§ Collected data
__________
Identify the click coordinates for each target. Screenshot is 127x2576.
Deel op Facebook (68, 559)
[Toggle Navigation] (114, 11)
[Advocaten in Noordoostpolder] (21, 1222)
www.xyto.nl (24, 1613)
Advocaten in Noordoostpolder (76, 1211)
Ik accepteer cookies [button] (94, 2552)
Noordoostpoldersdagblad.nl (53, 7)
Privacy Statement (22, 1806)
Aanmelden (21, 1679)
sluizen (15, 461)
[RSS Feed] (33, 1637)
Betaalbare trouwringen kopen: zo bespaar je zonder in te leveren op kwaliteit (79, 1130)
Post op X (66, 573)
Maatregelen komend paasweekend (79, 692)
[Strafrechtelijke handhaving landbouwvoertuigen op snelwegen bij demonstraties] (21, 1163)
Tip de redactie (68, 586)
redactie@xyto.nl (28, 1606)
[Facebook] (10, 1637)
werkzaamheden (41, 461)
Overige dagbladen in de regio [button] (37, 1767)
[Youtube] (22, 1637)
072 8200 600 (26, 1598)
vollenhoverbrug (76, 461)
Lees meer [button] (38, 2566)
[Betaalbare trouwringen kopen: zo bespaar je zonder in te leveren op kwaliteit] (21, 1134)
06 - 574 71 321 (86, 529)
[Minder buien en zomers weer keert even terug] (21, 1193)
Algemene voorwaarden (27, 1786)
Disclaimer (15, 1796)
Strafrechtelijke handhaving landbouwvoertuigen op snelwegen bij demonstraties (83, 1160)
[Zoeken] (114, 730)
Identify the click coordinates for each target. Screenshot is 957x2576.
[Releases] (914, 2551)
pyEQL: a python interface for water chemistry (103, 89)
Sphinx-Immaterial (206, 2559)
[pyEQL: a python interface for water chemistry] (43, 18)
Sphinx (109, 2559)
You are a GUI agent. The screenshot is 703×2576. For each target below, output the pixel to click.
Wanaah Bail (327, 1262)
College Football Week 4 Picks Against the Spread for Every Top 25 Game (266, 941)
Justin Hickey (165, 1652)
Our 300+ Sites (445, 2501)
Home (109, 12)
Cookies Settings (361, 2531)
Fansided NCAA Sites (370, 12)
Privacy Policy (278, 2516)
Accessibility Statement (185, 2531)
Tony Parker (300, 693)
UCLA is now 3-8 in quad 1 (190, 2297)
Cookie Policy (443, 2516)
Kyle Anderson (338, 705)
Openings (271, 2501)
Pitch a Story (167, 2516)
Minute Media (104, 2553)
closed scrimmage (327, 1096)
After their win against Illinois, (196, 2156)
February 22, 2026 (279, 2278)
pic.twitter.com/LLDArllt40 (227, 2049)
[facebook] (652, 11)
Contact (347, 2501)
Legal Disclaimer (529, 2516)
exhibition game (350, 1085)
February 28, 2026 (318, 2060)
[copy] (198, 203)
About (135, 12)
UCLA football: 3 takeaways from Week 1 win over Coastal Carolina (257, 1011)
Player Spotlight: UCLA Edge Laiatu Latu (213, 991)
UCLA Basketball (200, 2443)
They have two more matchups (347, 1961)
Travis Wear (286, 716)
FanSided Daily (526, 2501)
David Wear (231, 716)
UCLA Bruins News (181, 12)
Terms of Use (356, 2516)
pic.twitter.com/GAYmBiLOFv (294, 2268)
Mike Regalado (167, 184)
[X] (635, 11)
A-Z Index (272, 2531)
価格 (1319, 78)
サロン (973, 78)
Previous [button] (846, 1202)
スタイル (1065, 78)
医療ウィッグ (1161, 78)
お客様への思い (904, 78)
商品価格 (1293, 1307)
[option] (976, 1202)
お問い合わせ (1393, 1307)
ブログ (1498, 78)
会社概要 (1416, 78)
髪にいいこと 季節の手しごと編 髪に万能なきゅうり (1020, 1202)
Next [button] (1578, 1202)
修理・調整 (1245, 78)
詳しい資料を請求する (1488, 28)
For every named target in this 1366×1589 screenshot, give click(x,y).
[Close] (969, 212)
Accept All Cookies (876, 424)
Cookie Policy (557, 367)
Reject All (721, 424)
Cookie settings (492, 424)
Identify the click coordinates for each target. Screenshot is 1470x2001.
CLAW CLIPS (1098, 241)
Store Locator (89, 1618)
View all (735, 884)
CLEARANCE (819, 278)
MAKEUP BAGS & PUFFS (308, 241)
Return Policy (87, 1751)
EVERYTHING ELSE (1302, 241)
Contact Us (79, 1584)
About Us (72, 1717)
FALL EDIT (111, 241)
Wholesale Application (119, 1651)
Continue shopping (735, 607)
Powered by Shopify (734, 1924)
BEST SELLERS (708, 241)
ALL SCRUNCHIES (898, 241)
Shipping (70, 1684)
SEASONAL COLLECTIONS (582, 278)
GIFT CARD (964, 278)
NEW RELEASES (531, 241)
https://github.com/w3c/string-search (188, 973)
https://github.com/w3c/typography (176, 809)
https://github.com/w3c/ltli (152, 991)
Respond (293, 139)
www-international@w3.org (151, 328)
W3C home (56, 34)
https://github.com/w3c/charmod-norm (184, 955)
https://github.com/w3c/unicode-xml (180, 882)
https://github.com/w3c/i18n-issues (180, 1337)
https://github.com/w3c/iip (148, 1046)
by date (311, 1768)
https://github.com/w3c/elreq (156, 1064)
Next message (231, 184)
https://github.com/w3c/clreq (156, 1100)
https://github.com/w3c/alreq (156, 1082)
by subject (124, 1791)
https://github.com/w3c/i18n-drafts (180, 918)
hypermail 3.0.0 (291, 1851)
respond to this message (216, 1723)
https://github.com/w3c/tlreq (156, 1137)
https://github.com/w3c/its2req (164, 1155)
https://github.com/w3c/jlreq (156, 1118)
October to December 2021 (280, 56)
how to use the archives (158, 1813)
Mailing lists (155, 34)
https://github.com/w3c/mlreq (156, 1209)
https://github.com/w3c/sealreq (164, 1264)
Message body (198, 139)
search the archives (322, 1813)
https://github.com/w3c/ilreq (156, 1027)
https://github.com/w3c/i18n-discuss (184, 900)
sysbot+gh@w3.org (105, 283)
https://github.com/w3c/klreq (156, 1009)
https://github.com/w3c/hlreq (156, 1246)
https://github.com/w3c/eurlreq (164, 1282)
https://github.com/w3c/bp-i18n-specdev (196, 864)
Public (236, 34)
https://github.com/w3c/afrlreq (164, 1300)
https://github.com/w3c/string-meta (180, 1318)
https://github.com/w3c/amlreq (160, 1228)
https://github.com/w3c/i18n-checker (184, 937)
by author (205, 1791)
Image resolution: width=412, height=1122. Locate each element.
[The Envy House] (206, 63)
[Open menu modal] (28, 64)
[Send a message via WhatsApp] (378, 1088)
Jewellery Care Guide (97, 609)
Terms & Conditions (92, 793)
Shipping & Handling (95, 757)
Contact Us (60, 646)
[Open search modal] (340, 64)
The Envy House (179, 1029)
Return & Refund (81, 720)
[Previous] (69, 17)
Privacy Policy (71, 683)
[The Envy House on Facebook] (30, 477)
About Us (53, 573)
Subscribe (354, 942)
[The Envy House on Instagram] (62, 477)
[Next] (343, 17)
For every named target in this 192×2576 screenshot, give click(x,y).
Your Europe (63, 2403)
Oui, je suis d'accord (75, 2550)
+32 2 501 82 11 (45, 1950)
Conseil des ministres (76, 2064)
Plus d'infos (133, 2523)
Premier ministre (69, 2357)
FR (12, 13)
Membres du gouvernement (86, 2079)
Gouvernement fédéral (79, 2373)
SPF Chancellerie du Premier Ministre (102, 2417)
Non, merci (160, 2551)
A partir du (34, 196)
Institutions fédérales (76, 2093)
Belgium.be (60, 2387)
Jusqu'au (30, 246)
__________
§ Prompt
Would you copy out exactly the lines above that start at the one containing "サロン (973, 78)" and end at the one containing "Cookie settings (492, 424)", inclusive?

§ Written reply
サロン (973, 78)
Previous [button] (846, 1202)
スタイル (1065, 78)
医療ウィッグ (1161, 78)
お客様への思い (904, 78)
商品価格 (1293, 1307)
[option] (976, 1202)
お問い合わせ (1393, 1307)
ブログ (1498, 78)
会社概要 (1416, 78)
髪にいいこと 季節の手しごと編 髪に万能なきゅうり (1020, 1202)
Next [button] (1578, 1202)
修理・調整 (1245, 78)
詳しい資料を請求する (1488, 28)
For every named target in this 1366×1589 screenshot, give click(x,y).
[Close] (969, 212)
Accept All Cookies (876, 424)
Cookie Policy (557, 367)
Reject All (721, 424)
Cookie settings (492, 424)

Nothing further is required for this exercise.